Matt Labine Dead at 58

Emmy winning writer Matt Labine passed away peacefully on September 1, after a lingering illness. He was 58.

Born to Roland and Claire Wood Labine in New York on May 5, 1959, Matthew Arnold Labine was a graduate of St. Ann's School in Brooklyn Heights and Yale University (B.A. Economics 1981).

In three years on the Yale varsity heavyweight crew, Labine won two Eastern Sprint Championships, had an undefeated season of 2,000- meter racing, competed in the finals of the Grand Challenge Cup at the Henley Royal Regatta in the U.K., and won the Championship Four at the Head of the Charles. He was also in the Yale varsity boat that bested Harvard in the 4- mile race on the Thames River in 1981 -- the first time in 18 years that a Yale crew had defeated Harvard in "The Race."

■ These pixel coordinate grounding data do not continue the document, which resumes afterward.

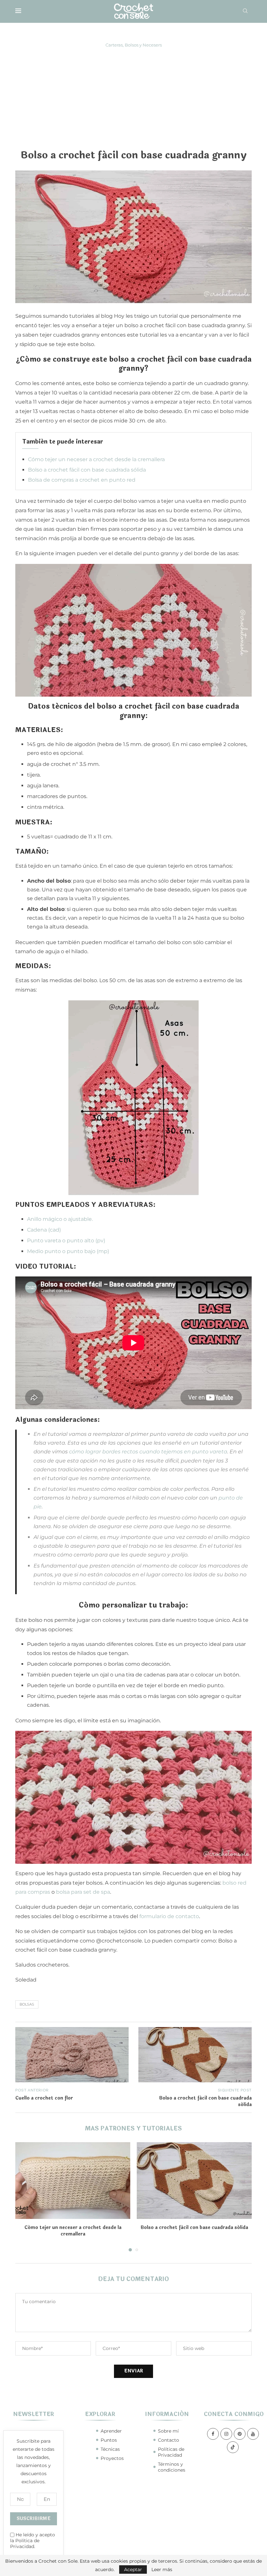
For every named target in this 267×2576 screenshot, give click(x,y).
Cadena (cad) (44, 1230)
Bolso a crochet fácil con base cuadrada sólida (87, 470)
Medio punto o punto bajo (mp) (68, 1251)
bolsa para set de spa (83, 1892)
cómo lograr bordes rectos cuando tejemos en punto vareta (148, 1451)
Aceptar (133, 2569)
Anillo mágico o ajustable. (60, 1219)
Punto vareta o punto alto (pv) (66, 1240)
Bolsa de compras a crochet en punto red (81, 480)
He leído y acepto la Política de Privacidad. (32, 2540)
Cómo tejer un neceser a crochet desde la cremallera (96, 459)
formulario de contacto (169, 1916)
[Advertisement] (133, 98)
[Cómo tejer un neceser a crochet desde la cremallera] (72, 2180)
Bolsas (27, 2004)
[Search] (245, 11)
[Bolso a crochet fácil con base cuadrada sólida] (194, 2180)
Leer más (161, 2569)
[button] (24, 2196)
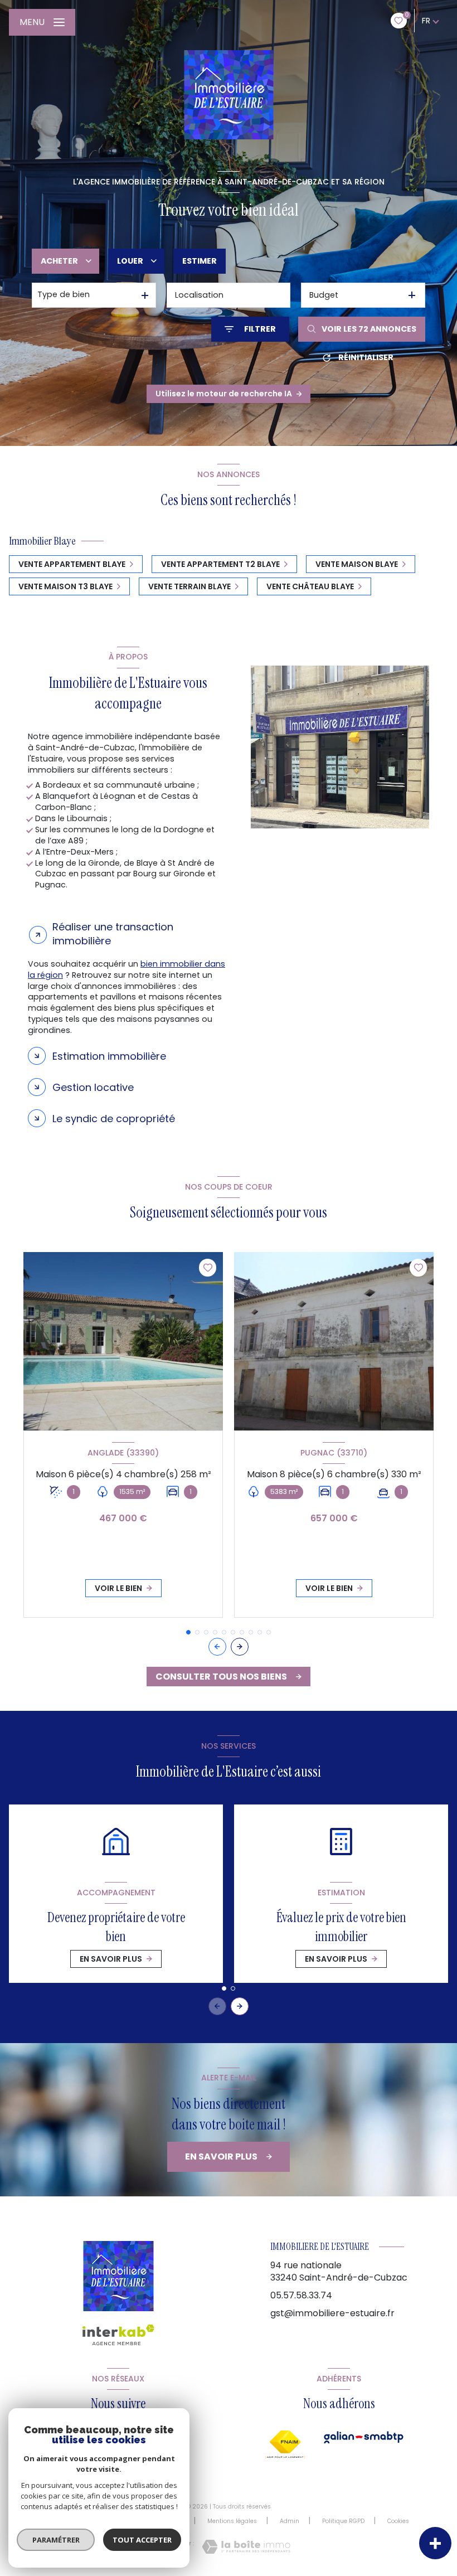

After college, he was on two US National Men's Rowing Teams and won a bronze medal in the 1981 World Championships. He was a finalist in the US Olympic trials in 1980 and in 1984. Labine has been coaching rowing at Fairfield University since 2010.

Labine was a talented television writer and won an Emmy Award and four Writers Guild Awards for his work on several daytime dramas, including Ryan's Hope, General Hospital, One Life to Live, Loving and Guiding Light.

Labine is survived by his wife Catharine, son Michael and daughter Ann; sister Eleanor and brother John; father Roland "Clem" Labine and step- mother Deirdre Lawrence; mother-in-law Claudia Scholtz and father-in-law Andrew Scholtz.